Tidak menunggu lama lagi, data rekening pelaku saham bakal bisa diintip oleh Direktorat Jenderal Pajak, tanpa ada batasan minimum. Sehingga investor yang menabung saham sekecil apa pun nilainya tetap dapat diintip. Lantas, bagaimana nasib pelaku saham yang menanamkan modalnya dengan nilai yang tak terbilang tinggi alias investor kecil?
Direktur Investa Saran Mandiri Hans Kwee mengungkapkan ada kekhawatiran bahwa aliran dana investor kecil ke pasar modal bakal terganggu akibat tidak adanya batasan rekening saham yang bisa diintip oleh otoritas pajak.

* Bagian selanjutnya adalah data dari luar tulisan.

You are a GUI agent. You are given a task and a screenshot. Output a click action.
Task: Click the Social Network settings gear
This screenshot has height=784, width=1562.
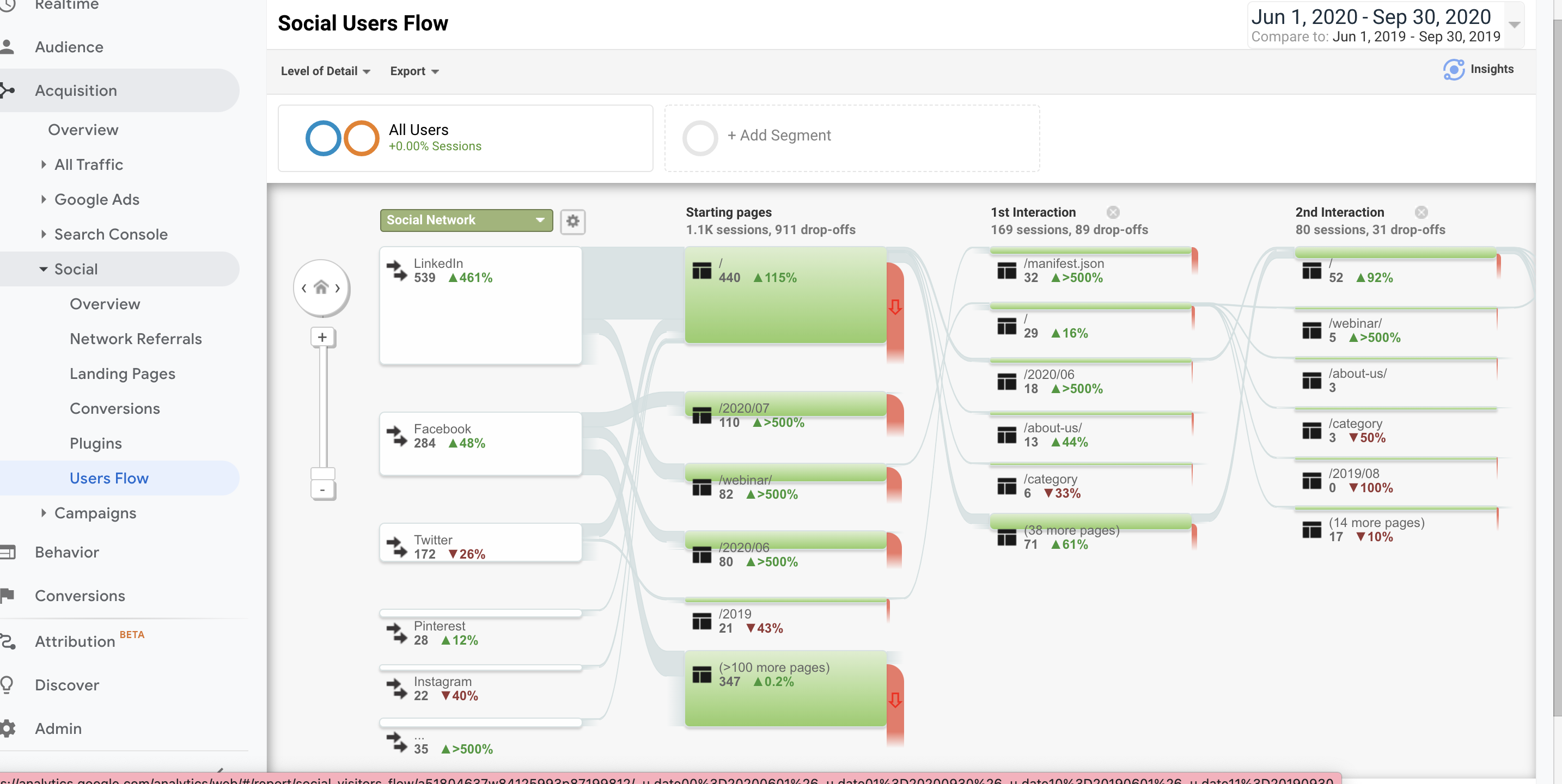coord(572,220)
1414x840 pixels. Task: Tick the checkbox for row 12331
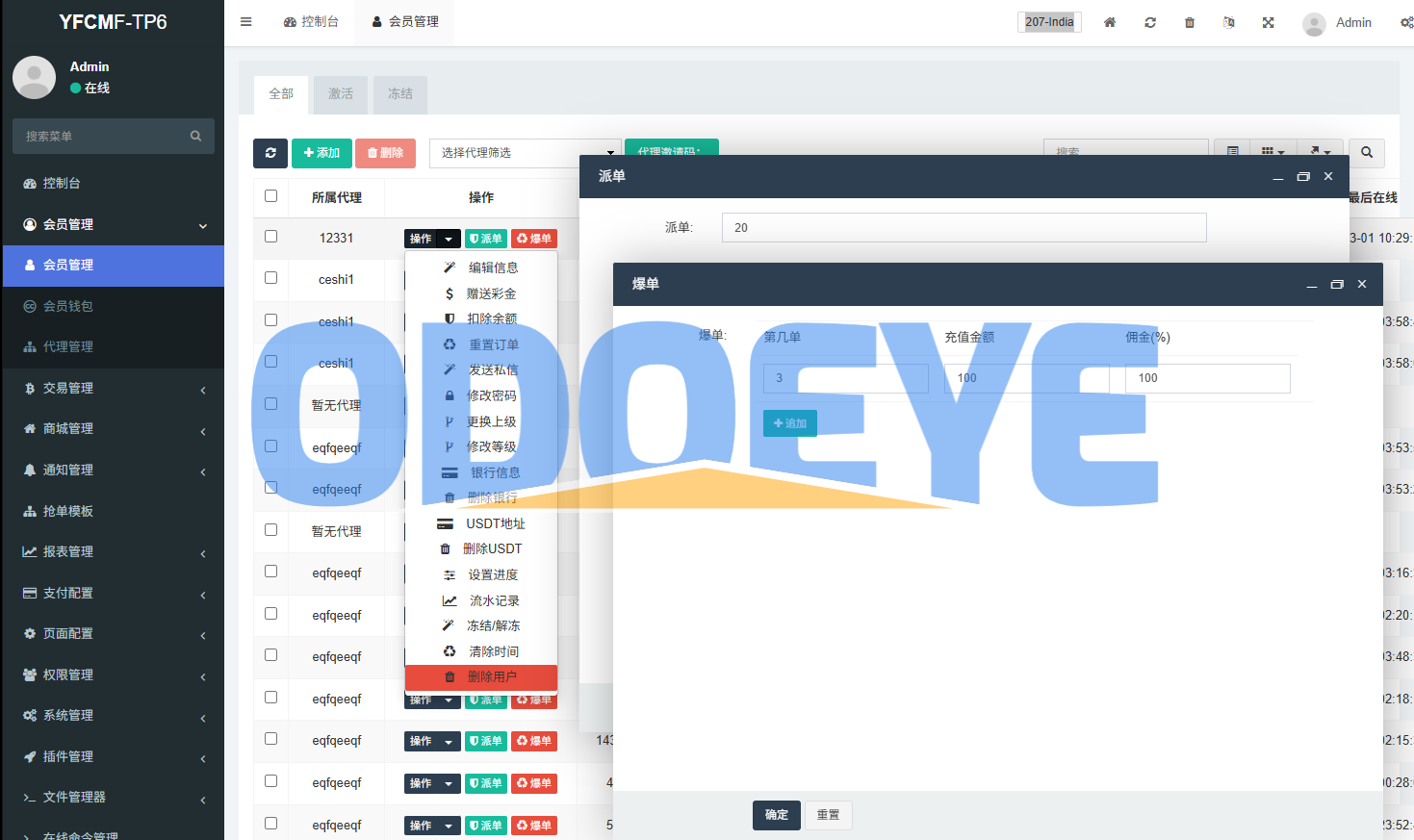pos(271,237)
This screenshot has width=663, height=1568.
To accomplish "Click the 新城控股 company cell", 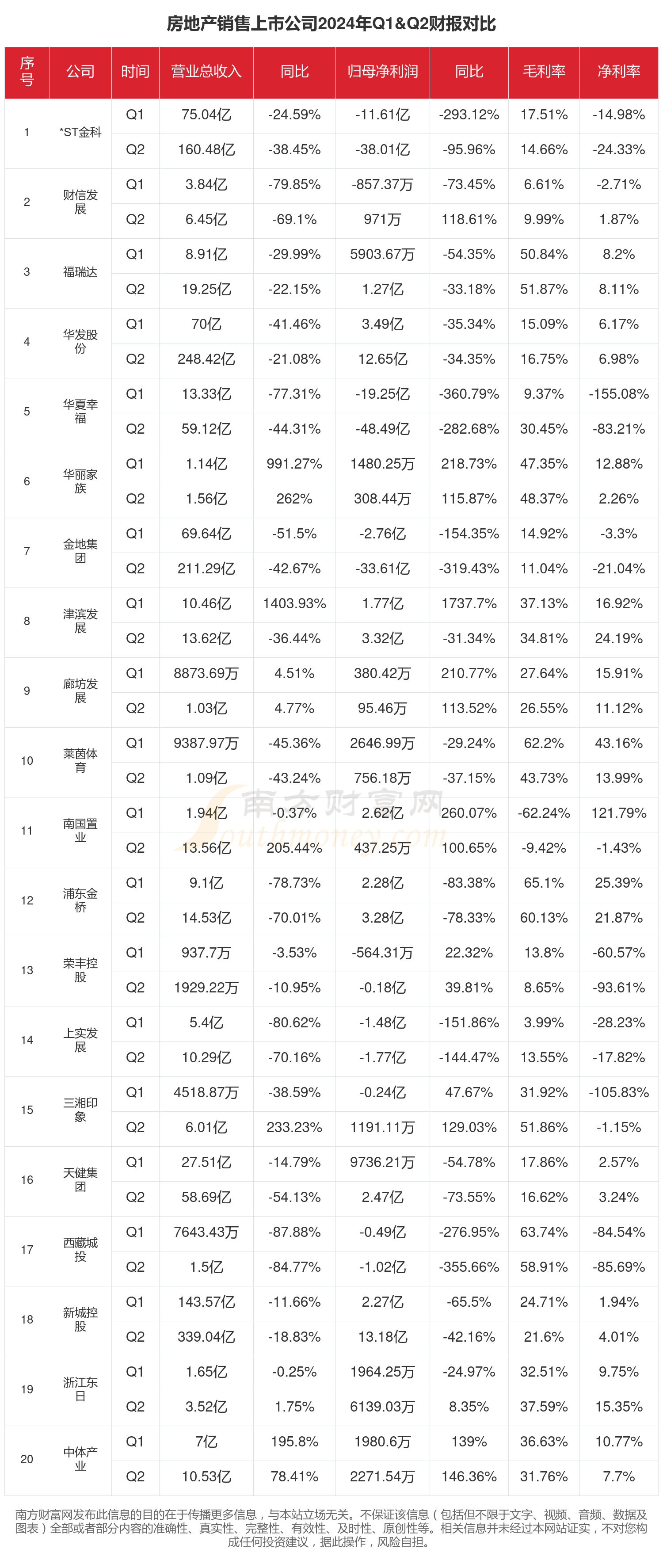I will [x=80, y=1319].
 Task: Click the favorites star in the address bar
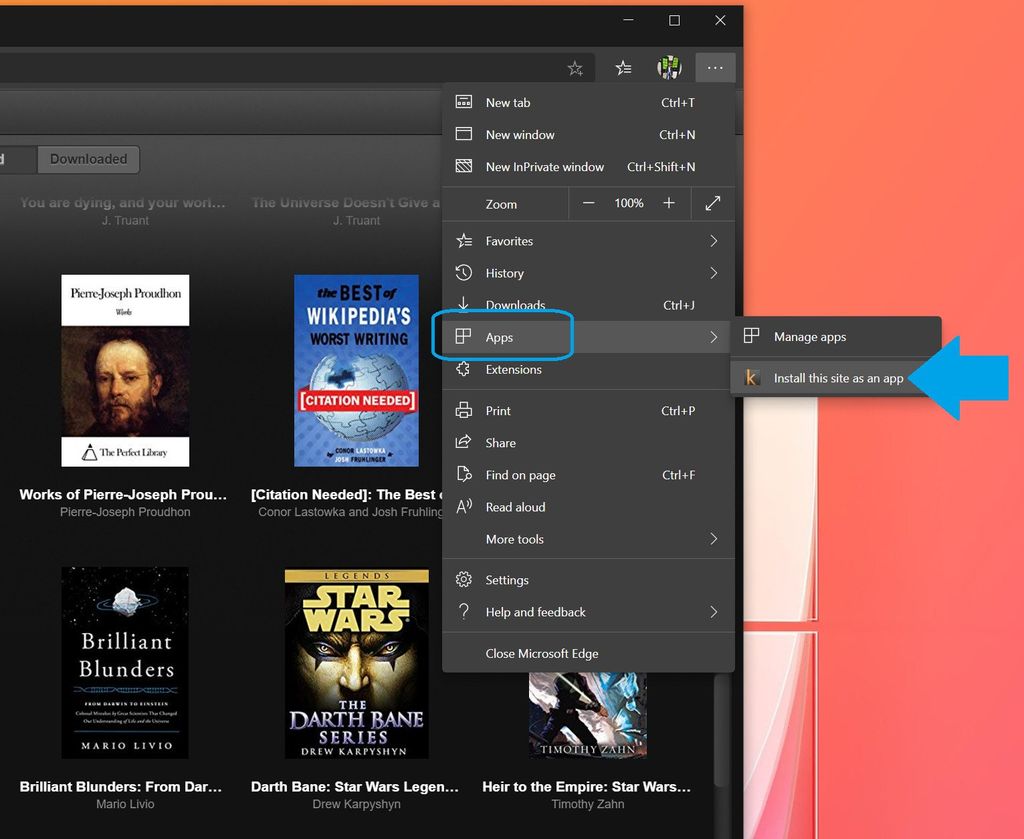pyautogui.click(x=576, y=68)
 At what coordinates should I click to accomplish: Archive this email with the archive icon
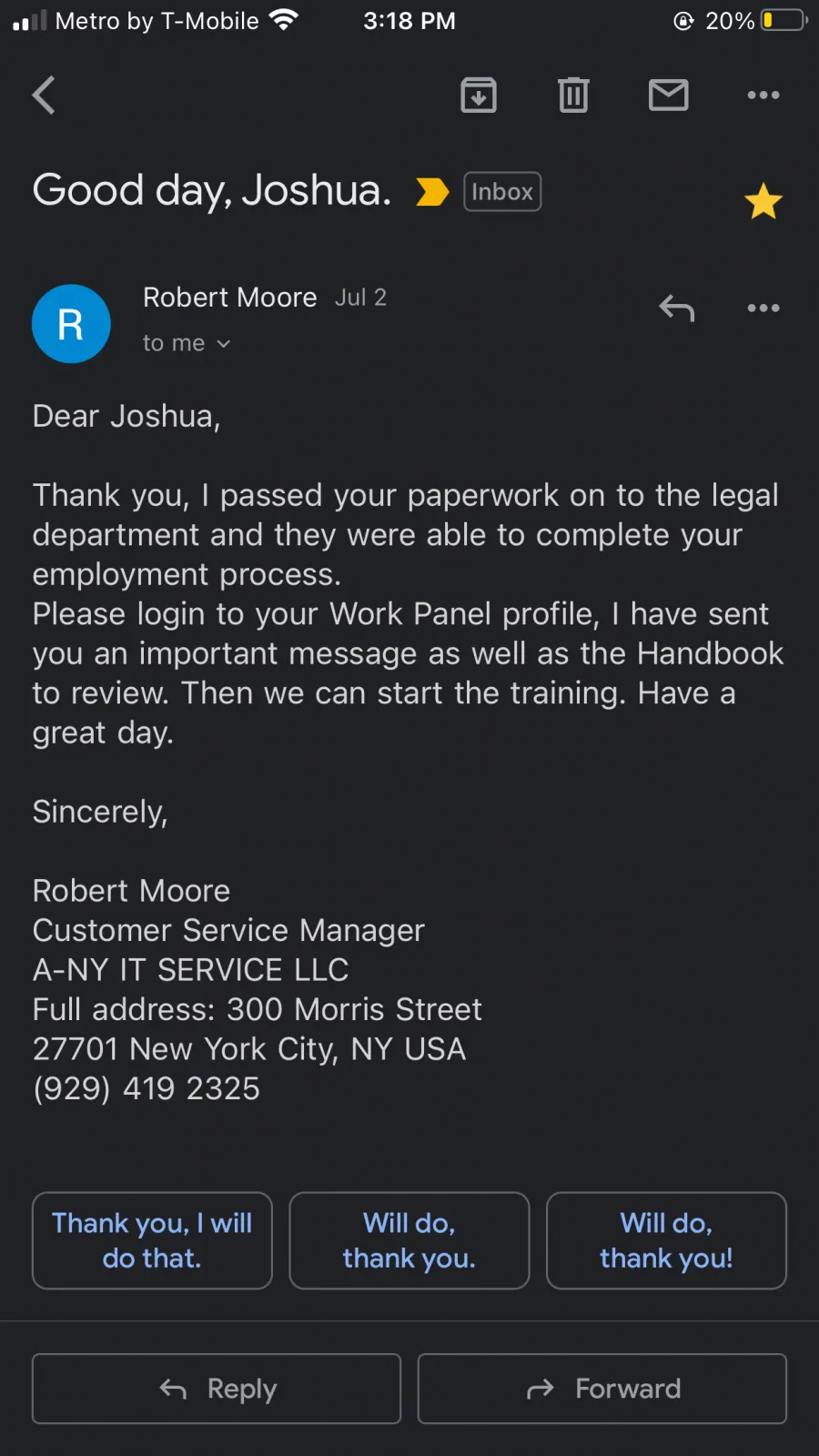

Menurut dia, idealnya data rekening pelaku saham yang bisa diintip oleh otoritas pajak disamakan dengan data nasabah bank yang bisa diintip, yakni Rp1 miliar. Dengan demikian, tidak akan menyurutkan minat pelaku saham kecil untuk berinvestasi di pasar saham Indonesia.
"Jadi kita harap orang yang minat investasi Rp10 juta, Rp5 juta, Rp1 juta mengalir gede ke pasar modal," katanya ketika dihubungi Okezone.